Appeal by the People, as limited by their brief, from so much of an order of the Supreme Court, Queens County (Rotker, J.), dated March 28, 1983, as granted that branch of the defendant’s omnibus motion which was to dismiss the indictment.

Order reversed insofar as appealed from, on the law, that branch of the defendant’s omnibus motion which was to dismiss the indictment denied, indictment reinstated, and matter remitted to the Supreme Court, Queens County, for further proceedings in accordance herewith.

By indictment No. 4085/82, the defendant was accused of murder in the second degree and criminal possession of a weapon in the second degree in connection with the shooting death of one Malcolm Adams. The evidence before the Grand Jury consisted of the testimony of an eyewitness and three documents, certified as true copies by the Office of the Chief Medical Examiner of the City of New York, namely, (1) a copy of a certificate of death naming Malcolm Wayne Adams as the deceased, (2) a copy of a form from the Chief Medical Examiner’s office entitled "Personal Identification of Body” which was signed by Margaret Adams and stated that she had identified the decedent as her son, Malcolm Wayne Adams, and (3) *554another form from the Chief Medical Examiner’s office entitled "Police Identification of Body” which was signed by Police Officer Robert Ambrose and stated that he had identified the body of the decedent at the office of the Medical Examiner as the same body which was found at the scene of the crime.

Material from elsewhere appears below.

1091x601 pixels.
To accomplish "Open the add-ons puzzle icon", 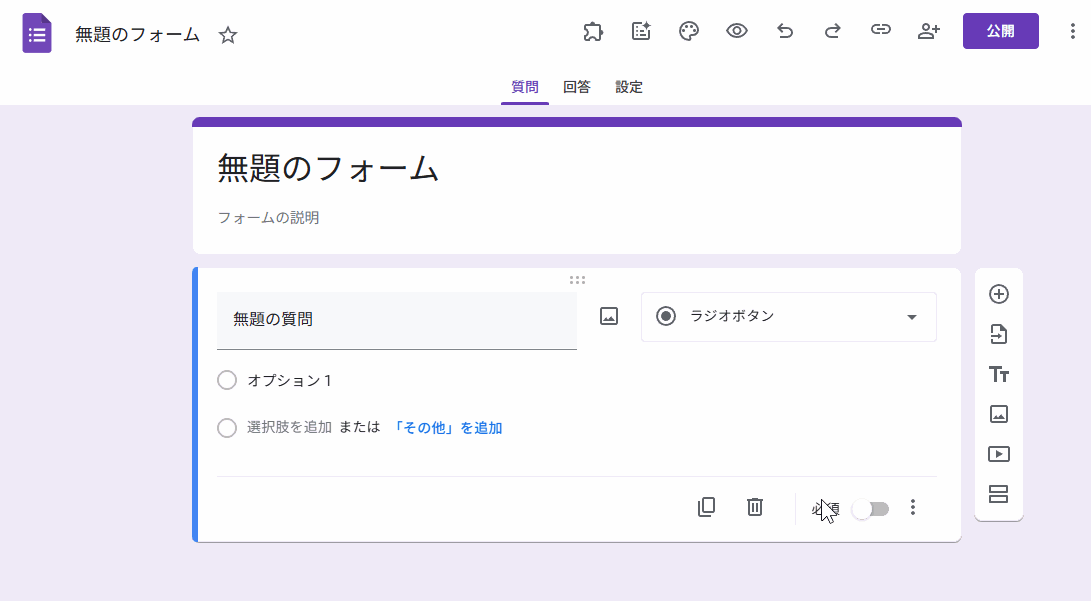I will coord(593,31).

The eyewitness testified that she saw a person known to her as "Love” shoot the victim, but there is no doubt that the questions that led to her identifying "Love” as the instant defendant were leading.

Criminal Term found this evidence insufficient to sustain the indictment, reasoning that the documents which were the only evidence of the identity of the deceased constituted inadmissible hearsay, and that the eyewitness testimony identifying the shooter as the defendant had been elicited by improper leading questions. We disagree and reinstate the indictment.

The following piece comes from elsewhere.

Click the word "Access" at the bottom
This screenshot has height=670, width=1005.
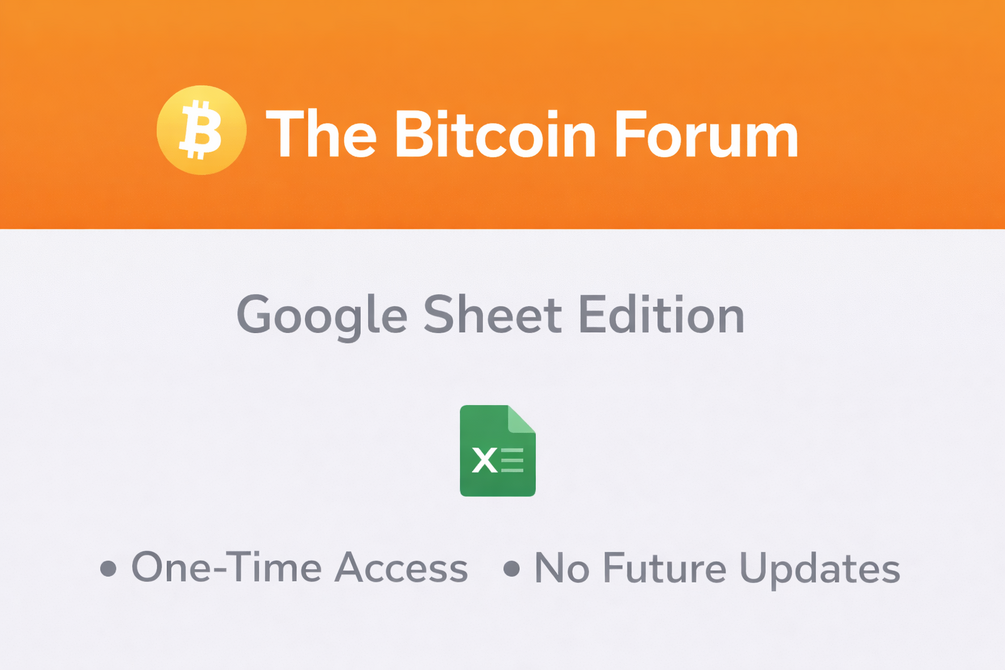pos(401,568)
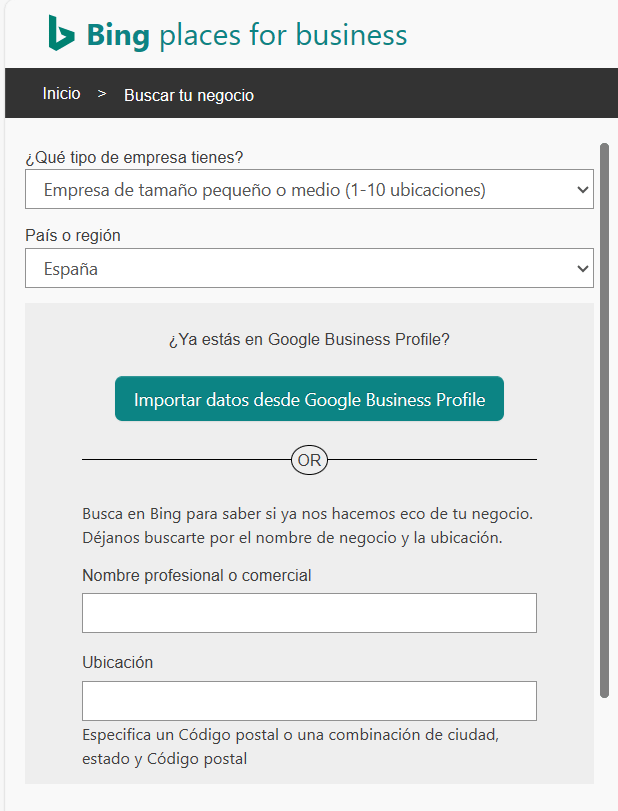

Pursuant to Public Health Law § 4103 (3), a certified copy of a death certificate "shall be prima facie evidence in all courts and places of the facts therein stated”. Since the identity of the decedent is a fact stated in the certificate of death, it is established prima facie by virtue of this statute, without regard to the statement of the mother which Criminal Term found to be inadmissible. A prima facie showing being what is required before the Grand Jury (see, People v Brewster, 63 NY2d 419, 422; People v Mayo, 36 NY2d 1002, 1004), the identity of the decedent was sufficiently established for its purposes.

The testimony of the eyewitness was needed to establish the defendant’s commission of the crime. In the circumstances here the fact that the identity of the defendant was elicited by the use of leading questions does not render this evidence incompetent, and therefore subject the indictment to dismissal under the rule that an indictment must be based on competent evidence (CPL 70.10 [1]; CPL 190.65; People v Pelchat, 62 NY2d 97). Whether a question is impermissibly leading is, even in the context of a criminal trial, a matter of discretion (see, People v Greenhagen, 78 AD2d 964, 966; Richardson, Evidence § 487 [Prince 10th ed]). In light of the fact that no corporeal identification of the defendant was possible before the Grand Jury, and since, in describing the incident, it was only the real name of that person that was missing, we conclude that the prosecutor’s leading question as to that name was not fatal to the indictment. Lazer, J. P., Rubin, Kunzeman and Kooper, JJ., concur.